Transferring Character Knowledge between models.

Introduction

In my effort to train a model with a large number of characters (LHC), I realized that a lot of people would be interested in the new character knowledge, but already had specific models they really liked in terms of usage or aesthetics and didn't want to lose that just to have a few more characters to play around with.

Luckily, it is possible to transfer trained knowledge between models (with some caveats).

What exactly are we trying to do?

The short is, we are trying to transplant training progress between different models.

More specificically:

If we have two models "A" and "B", and we train a specific "concept_a" onto Model "A", resulting in Model "A+concept_a", we want to transfer "concept_a" onto Model "B" in such a way that the resulting model would hopefully be similar to what a Model "B+concept_a" would be, where we instead trained "concept_a" onto Model "B" in the first place.

An example of this is https://civitai.com/models/1028575, for which the cover image of this article shows the approximate "family tree" of the models.

How can you do this?

The process itself is rather simple, and no more difficult than creating a regular modelmix. However instead of just doing a normal merge, where we take a kind of "average" of the model weights, we instead need to take the difference between the model with the concept we want, and its base model, and add that difference to a different model.

In the attachments of this article, you can find a ComfyUI workflow that does exactly this.

Disclaimer: The workflow requires the custom mecha-nodes bundle.
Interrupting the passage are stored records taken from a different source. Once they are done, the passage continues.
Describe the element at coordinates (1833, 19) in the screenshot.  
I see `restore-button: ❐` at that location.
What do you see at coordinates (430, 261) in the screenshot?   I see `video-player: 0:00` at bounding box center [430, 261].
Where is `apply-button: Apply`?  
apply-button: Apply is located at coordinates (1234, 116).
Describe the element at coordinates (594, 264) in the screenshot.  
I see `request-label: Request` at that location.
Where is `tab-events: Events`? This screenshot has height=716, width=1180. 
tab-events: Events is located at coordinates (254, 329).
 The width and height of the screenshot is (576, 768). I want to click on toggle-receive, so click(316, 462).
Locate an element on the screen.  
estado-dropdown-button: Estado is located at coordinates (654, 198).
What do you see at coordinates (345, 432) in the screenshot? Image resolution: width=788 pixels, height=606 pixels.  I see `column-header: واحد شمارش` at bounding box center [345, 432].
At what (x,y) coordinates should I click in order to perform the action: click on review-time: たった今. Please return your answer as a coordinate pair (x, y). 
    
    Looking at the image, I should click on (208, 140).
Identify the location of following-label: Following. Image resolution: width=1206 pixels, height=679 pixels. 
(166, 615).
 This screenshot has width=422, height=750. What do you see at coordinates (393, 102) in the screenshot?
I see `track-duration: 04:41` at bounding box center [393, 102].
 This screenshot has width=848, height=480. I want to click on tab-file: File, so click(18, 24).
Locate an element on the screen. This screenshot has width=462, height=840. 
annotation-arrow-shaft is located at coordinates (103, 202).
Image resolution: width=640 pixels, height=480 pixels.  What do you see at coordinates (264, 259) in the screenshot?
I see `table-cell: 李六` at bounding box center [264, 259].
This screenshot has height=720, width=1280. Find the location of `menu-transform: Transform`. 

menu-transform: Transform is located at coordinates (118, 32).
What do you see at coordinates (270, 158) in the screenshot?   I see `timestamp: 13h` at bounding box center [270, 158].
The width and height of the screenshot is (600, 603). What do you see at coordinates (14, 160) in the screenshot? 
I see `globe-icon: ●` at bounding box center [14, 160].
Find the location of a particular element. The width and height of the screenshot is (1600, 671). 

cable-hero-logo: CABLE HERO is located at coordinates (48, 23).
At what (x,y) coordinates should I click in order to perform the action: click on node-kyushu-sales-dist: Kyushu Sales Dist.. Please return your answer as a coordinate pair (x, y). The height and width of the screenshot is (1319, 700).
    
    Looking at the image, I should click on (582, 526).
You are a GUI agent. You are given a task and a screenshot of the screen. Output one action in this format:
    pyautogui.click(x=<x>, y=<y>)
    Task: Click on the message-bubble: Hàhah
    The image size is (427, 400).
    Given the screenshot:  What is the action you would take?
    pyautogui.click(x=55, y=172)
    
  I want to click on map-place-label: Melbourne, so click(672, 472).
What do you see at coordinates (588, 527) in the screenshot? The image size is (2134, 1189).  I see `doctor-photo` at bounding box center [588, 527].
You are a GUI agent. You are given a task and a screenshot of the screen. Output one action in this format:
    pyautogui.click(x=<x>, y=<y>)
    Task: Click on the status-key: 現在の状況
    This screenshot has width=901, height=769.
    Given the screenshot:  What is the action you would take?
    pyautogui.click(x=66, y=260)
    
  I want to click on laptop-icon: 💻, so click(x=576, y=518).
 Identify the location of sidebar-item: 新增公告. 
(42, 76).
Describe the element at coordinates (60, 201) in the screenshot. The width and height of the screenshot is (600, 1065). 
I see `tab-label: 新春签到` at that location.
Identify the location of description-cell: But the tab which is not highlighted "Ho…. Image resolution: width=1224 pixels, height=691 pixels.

Quick tutorial on the workflow:

Step 1:

Select your old and new "bases" as well as the model that has been trained on the old base model with the concepts you want to transfer.

Step 2:

In a lot of cases you will also want to make sure the final model uses a specific CLIP and VAE, for which you will need to specify the source(s) near the end of the workflow and load them seperately

For example to use the clip and vae of LHC, you will want to load the lhc checkpoint and connect its clip and vae with those of the save checkpoint node.

Step 3:

Start the workflow. This will take a bit of time, but eventually, you will have a file called something along the lines of "perpendicular_component_merge.safetensors" in the output folder of your comfyui installation.

Conclusion

So, does this mean that we can replace finetuning multiple models on the same dataset? Sadly, no. While this method is better than regular merging or Lora extraction in transferring knowledge, it is still not comparable to finetuning the other model. Since the two bases are different from each other, just transferring the changes incurred during training will not end up in the same place. In general, the more degrees of seperation there are between the bases, the worse the result will be. It can of course happen that the two bases are coincidentally somewhat similar, resulting in a better model, but this can not be predicted usually. In my experience though, as long as one model is very close to a direct ancestor of the other model, the result will still be useful (see for example the iterComp merges, which uses the Itercomp model trained on top of the base SDXL)

Afterword

Hopefully you will find this article helpful, or at least interesting, and if you have any questions, or suggestions on things I could be clearer on/need to include, I'm always happy to get feedback.